Drift’s Competitors in the Liquid Prediction Market
- Polymarket: Polymarket is the leading prediction platform. It’s known for its simple design and focus on binary outcome markets using USDC. Although it has a strong reputation and a solid user base, Polymarket struggles with liquidity issues, giving Drift an opportunity to gain market share. Recently, Polymarket’s trading volume surged during the U.S. election cycle, but sustaining this momentum post-elections will be a challenge.
- Azuro: Launched in 2021, Azuro acts as a liquidity layer for on-chain prediction and betting projects, primarily focused on sports. It uses a peer-to-pool model, allowing users to earn returns by providing liquidity. With over 30 applications built on its platform, Azuro is well-established but faces higher costs and slower transaction times compared to Drift due to its reliance on EVM-compatible chains.
Polymarket leads the space but struggles with liquidity, as Polygon has a limited user base and higher fees compared to Solana, while Azuro focuses on sports but faces scaling issues. Drift BET, launched as Solana’s first liquid prediction market, quickly gained traction and even surpassed Polymarket’s daily volume. With strong liquidity, multi-token support, and advanced DeFi tools, Drift BET could offer a more versatile solution that could reshape the competition.
Tokenomics
$DRIFT is the native token of the Drift ecosystem. Its primary role is governance, allowing holders to vote on proposals and shape the protocol’s development. However, beyond governance, DRIFT’s utility is still evolving.
Source: Drift
Only 23.64% of the total DRIFT supply is in circulation, with a large portion set to be unlocked over the next five years. This creates the risk of future selling pressure. 22% of the supply is held by early investors and not locked, while 25% is allocated for development and will vest gradually over 18 months.
Source: Drift
DRIFT is designed to capture value as the Drift protocol grows. With plans to expand utility and refine its token economics, DRIFT has the potential to be more than just a governance token, similar to the trajectory seen with other successful exchange tokens.
Drift has successfully raised funds across multiple rounds, attracting prominent investors:
Other investors include notable names such as Blockchain Capital, Jump Capital, Bixin Ventures, and Anatoly Yakovenko.

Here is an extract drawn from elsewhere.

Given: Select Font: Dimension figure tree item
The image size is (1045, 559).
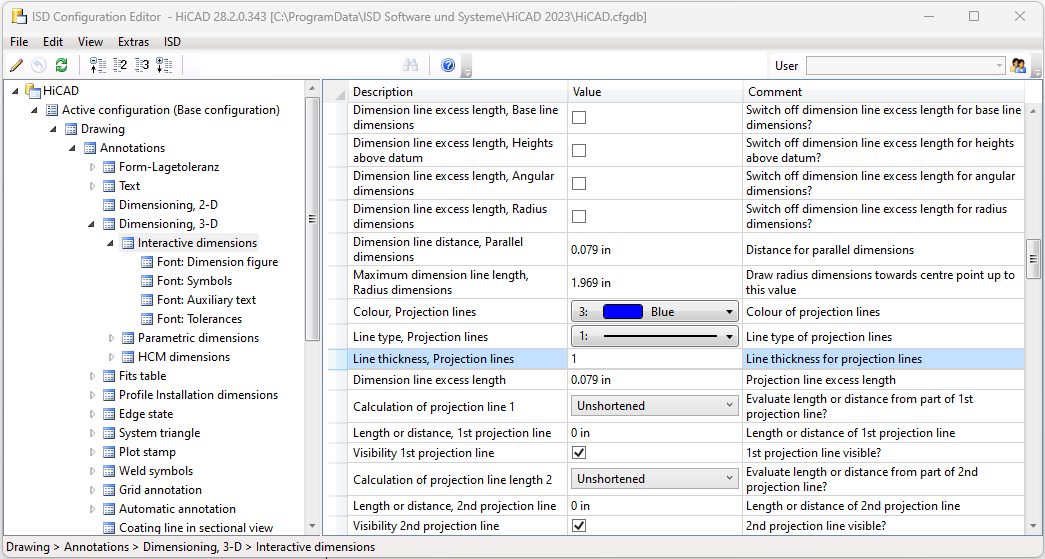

Bullish Fundamental Factors
- Drift achieved over $3.5 million in liquidity within 24 hours of launch, comparable to established players like Polymarket.
- The BET platform offers yield-bearing bets in over 30 tokens, attracting interest and increasing user engagement.
- Utilizes Dynamic AMM, Decentralized Central Limit Order Book (DLOB), and Just-in-Time (JIT) liquidity provisioning to ensure deep liquidity and improved trading experiences.
- Trading volume across derivatives, spot, and swaps is up ~50x year over year, with its market share in DeFi derivatives increasing 10x.
- As a Solana native project, Drift benefits from Solana’s low latency and composability advantages, enhancing liquidity provision.
- As Solana continues to expand its market share and dominance, Drift is well positioned to capitalize on this growth and secure a strong foothold within the ecosystem.
Bearish Fundamental Factors
- The prediction market industry is under scrutiny by the CFTC, and a potential ban on event contracts could significantly impact Drift’s core business.
- Current focus on election-themed markets poses a sustainability risk beyond the US election period.
- Limited token utility with DRIFT primarily functioning as a governance token, which provides little incentive for long-term holding.
- Only 21% of DRIFT tokens are in circulation, with large strategic investors holding 22% of the supply, leading to potential selling pressure from unlocks.
- Despite its growth, DRIFT currently has relatively low trading volume, which can lead to sudden price swings and increased volatility.